One million. Every day. That’s how much Pennsylvania taxpayers are losing on over-payments to charter and cyber charter schools. Auditor General Jack Wagner released a report Wednesday explaining that our state is spending “substantially more” than the national average on a “flawed and overly generous funding formula.” [Philadelphia Inquirer, 6-21-12]
That eye-popping number comes to $365 MILLION wasted dollars every year. And a nice chunk of that money is going to line the pockets of wealthy, for-profit school owners who just happen to be some of Governor Corbett’s largest campaign donors. (See “Soaking the Public” for stomach-turning details.) This latest report echoes testimony Deputy Auditor General Thomas Marks gave the House Education Committee back in March when he told them cyber charters in particular were being drastically overpaid. He noted that taxpayers and school districts could have saved approximately $86 million in 2009-2010 alone if cyber charter schools had received funding based on what they actually spent per student. (See “Trouble Seeing the Money.”)
Representative Mike Fleck, a Republican from Dauphin County, has introduced a bill (HB 2364) that would start to fix this problem. It has received bi-partisan support and been endorsed by both the Pennsylvania School Boards Association and the Pennsylvania School Employees Association, which is saying something. Auditor General Wagner calls this a “good first step” though he would still like to see legislation setting average payments for charter and cyber charter schools. He targeted cyber charter schools in particular, which are spending large amounts of money on billboards and other advertising, and often wind up with large cash reserves. [Philadelphia Inquirer, 6-21-12]
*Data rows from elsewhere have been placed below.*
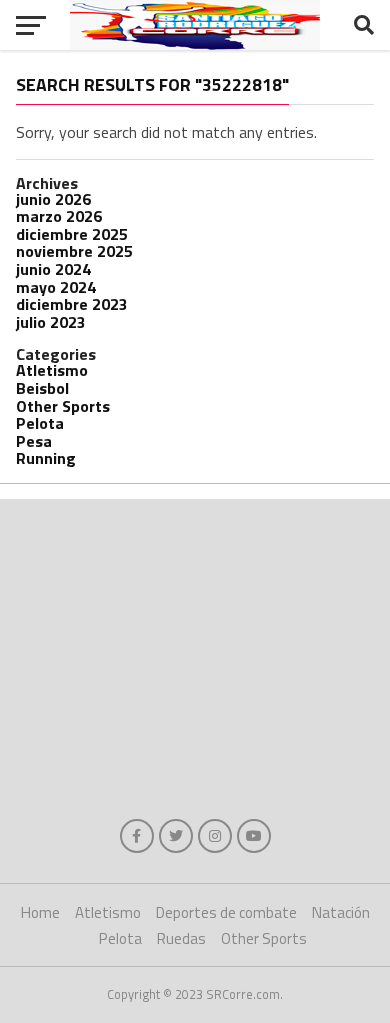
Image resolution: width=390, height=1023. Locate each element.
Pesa (34, 441)
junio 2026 (53, 199)
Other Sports (63, 406)
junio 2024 (53, 269)
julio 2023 (51, 322)
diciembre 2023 (72, 304)
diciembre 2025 (72, 234)
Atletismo (52, 370)
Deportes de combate (226, 912)
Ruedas (181, 938)
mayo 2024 (56, 287)
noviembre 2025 (74, 251)
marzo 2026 (59, 216)
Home (40, 912)
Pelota (40, 423)
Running (46, 458)
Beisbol (42, 388)
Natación (341, 912)
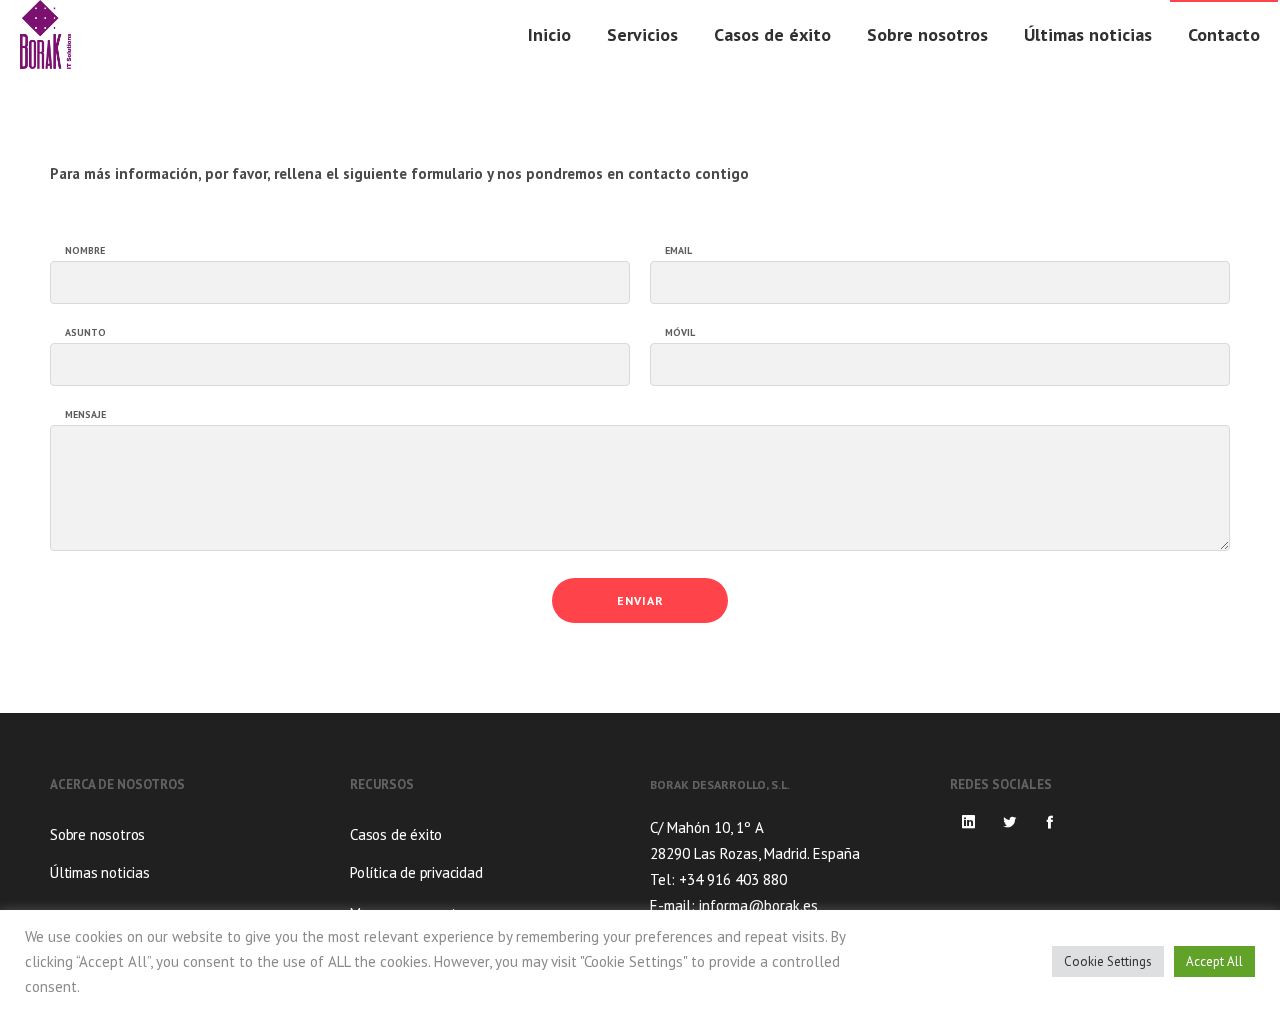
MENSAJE (85, 415)
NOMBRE (85, 251)
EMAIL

That $365 million would save a lot of Kindergarten programs, tutoring, and librarians in our public schools. Instead, our legislators are ready to hand over even more of our taxpayer money to private and parochial schools. The latest voucher-in-disguise effort comes from Rep. Jim Christiana right here in Southwest PA, who has proposed expanding the current educational Improvement Tax Credit (EITC) program. Right now EITC gives away $75 in revenues from corporations that would otherwise be supporting the public good, and legislators have reached a “tentative agreement” to give away another $25 million in the current budget plan. [Post-Gazette, 6-22-12] Where are lawmakers finding millions of taxpayer dollars to send to private schools when our public schools are cutting Kindergarten?
But it gets worse. Playing right into the national narrative of “failing public schools,” our legislators are also planning to give away an additional $50 million that would be available to students attending the state’s bottom fifteen percent of schools. I wonder if they realize that some of the lowest-achieving schools are actually charter and private schools?
Last year, Lawrence Feinberg of the Keystone State Education Coalition used student reading and math data from the PSSAs (the state’s standardized tests), and found 30 charter schools in the bottom fifteen percent. Religious schools may optionally administer and report their PSSA scores, but he also found 7 of them at the bottom. [KSEC, “Questions About 144 Failing Schools.”] And there are surely many more. Only two of twelve Pennsylvania cyber charter schools made Adequate Yearly Progress (AYP) last year, and seven have never made AYP at all. (For more on charter school performance, see “Dueling Rallies.”) Should we be giving EITC “scholarships” (which are really vouchers) so that students can attend these failing charter and private schools?
Maybe we should be giving vouchers to send students from failing charter and private schools back to public schools. Oh wait. That would mean funding public schools. Well that one-million-per-day would sure help.